**TO DO:**
Look through the entries for the string "computer", and copy each line that holds it.

☆ ☆ ☆

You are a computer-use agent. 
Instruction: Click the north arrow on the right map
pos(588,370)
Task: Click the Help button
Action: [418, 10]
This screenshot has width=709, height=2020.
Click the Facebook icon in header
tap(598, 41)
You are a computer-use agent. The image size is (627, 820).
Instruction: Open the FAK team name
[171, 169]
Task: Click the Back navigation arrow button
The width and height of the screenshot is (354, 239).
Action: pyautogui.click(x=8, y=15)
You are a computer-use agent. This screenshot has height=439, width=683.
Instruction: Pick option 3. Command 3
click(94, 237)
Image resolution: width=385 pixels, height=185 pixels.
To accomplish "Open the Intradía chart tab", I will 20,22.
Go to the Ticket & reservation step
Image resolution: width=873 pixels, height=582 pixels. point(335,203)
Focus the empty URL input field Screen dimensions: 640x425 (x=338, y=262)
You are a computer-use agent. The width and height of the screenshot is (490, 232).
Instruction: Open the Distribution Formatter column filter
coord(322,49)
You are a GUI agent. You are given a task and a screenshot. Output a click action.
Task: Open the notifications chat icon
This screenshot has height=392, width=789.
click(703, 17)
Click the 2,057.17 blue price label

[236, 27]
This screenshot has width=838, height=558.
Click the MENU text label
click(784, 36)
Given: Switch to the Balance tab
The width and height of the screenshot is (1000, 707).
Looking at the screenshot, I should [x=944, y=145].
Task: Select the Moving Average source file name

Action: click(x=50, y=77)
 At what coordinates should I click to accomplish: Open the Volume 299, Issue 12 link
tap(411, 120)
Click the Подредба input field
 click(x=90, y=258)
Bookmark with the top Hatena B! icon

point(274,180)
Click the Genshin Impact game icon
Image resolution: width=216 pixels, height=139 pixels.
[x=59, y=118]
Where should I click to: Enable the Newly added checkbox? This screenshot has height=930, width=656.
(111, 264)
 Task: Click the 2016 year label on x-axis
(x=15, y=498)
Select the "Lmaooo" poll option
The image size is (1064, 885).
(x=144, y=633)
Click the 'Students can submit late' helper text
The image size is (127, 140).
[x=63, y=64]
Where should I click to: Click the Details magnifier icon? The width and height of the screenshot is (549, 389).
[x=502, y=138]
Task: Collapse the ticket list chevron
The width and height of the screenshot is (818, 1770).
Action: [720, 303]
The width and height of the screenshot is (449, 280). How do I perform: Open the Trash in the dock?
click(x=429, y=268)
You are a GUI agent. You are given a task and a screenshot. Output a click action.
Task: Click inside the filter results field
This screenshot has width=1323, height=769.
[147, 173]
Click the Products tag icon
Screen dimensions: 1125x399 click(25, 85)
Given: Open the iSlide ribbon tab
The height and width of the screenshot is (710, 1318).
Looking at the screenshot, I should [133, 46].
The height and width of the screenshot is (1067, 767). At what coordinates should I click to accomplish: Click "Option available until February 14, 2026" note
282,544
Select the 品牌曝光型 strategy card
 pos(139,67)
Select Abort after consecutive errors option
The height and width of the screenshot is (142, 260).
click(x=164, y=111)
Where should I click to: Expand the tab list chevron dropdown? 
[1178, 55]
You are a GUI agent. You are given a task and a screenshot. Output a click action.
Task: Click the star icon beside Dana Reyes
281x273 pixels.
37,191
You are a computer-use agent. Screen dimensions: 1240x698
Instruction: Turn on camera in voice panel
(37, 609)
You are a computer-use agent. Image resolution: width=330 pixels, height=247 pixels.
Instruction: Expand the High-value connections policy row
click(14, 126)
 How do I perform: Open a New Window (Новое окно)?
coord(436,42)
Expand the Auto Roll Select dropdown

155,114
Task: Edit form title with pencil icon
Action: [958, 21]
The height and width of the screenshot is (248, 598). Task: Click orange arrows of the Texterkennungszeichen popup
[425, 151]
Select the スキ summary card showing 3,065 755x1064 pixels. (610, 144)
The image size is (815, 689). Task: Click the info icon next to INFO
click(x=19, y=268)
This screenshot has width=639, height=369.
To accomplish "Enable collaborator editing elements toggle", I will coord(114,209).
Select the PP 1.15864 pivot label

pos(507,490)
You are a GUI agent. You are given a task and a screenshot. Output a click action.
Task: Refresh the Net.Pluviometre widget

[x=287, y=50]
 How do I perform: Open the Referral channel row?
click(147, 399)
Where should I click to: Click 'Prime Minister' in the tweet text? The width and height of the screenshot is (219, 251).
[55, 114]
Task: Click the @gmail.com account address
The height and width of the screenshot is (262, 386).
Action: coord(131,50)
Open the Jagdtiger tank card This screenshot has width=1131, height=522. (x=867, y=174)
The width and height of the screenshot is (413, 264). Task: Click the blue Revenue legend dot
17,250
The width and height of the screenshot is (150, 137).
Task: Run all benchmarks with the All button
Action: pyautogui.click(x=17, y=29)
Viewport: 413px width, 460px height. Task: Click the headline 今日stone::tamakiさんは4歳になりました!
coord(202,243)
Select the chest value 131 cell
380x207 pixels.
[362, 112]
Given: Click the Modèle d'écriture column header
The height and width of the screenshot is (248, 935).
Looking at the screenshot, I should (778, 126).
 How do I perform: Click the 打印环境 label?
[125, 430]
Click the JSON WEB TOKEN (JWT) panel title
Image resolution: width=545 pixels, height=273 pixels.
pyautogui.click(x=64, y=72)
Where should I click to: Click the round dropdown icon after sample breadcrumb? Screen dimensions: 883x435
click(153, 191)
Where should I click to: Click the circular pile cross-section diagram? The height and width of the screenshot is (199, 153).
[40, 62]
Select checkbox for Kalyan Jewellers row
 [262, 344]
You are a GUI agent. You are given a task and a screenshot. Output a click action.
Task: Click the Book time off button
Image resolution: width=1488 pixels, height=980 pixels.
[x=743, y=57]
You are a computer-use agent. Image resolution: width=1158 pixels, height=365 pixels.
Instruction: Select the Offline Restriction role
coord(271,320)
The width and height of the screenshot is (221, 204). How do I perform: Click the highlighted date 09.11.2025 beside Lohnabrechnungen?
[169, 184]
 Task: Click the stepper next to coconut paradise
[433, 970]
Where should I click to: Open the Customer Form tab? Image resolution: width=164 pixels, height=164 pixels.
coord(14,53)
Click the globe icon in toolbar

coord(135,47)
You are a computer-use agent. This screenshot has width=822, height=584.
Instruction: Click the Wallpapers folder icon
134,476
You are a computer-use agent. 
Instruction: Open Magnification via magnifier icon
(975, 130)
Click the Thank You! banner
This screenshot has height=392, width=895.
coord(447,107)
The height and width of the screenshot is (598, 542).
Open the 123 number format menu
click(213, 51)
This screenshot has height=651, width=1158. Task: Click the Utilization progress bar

☆ ☆ ☆

**THE COMPLETED TASK:**
You are a computer-use agent. 
You are a computer-use agent. The image size is (627, 820).
You are a computer-use agent. This screenshot has height=439, width=683.
You are a computer-use agent. The width and height of the screenshot is (490, 232).
You are a computer-use agent. Screen dimensions: 1240x698
You are a computer-use agent. Image resolution: width=330 pixels, height=247 pixels.
You are a computer-use agent. Image resolution: width=1158 pixels, height=365 pixels.
You are a computer-use agent. This screenshot has width=822, height=584.
You are a computer-use agent. 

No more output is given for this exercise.